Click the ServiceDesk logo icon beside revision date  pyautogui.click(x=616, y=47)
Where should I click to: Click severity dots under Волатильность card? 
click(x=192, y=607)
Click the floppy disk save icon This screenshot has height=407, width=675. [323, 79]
==
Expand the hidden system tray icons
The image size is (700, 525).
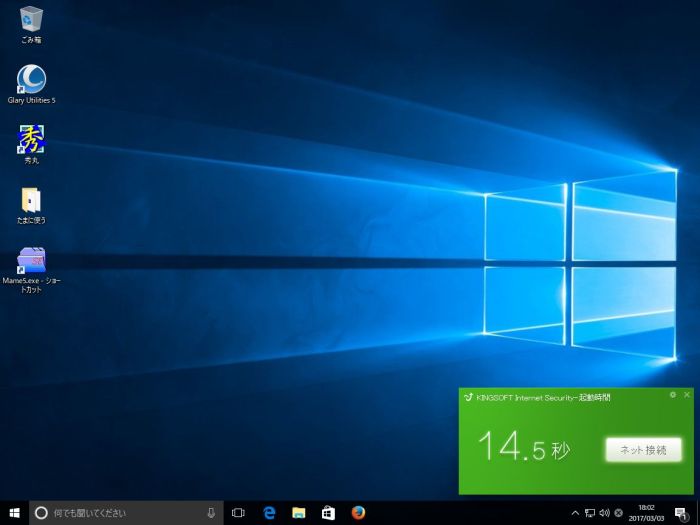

_Exercise goal:_ Only one stretch of the data above is needed. Restate it word for word, from the line containing "Click the ServiceDesk" through the line containing "Click the floppy", both ends included.

_Output for this exercise:_
Click the ServiceDesk logo icon beside revision date  pyautogui.click(x=616, y=47)
Where should I click to: Click severity dots under Волатильность card? 
click(x=192, y=607)
Click the floppy disk save icon This screenshot has height=407, width=675. [323, 79]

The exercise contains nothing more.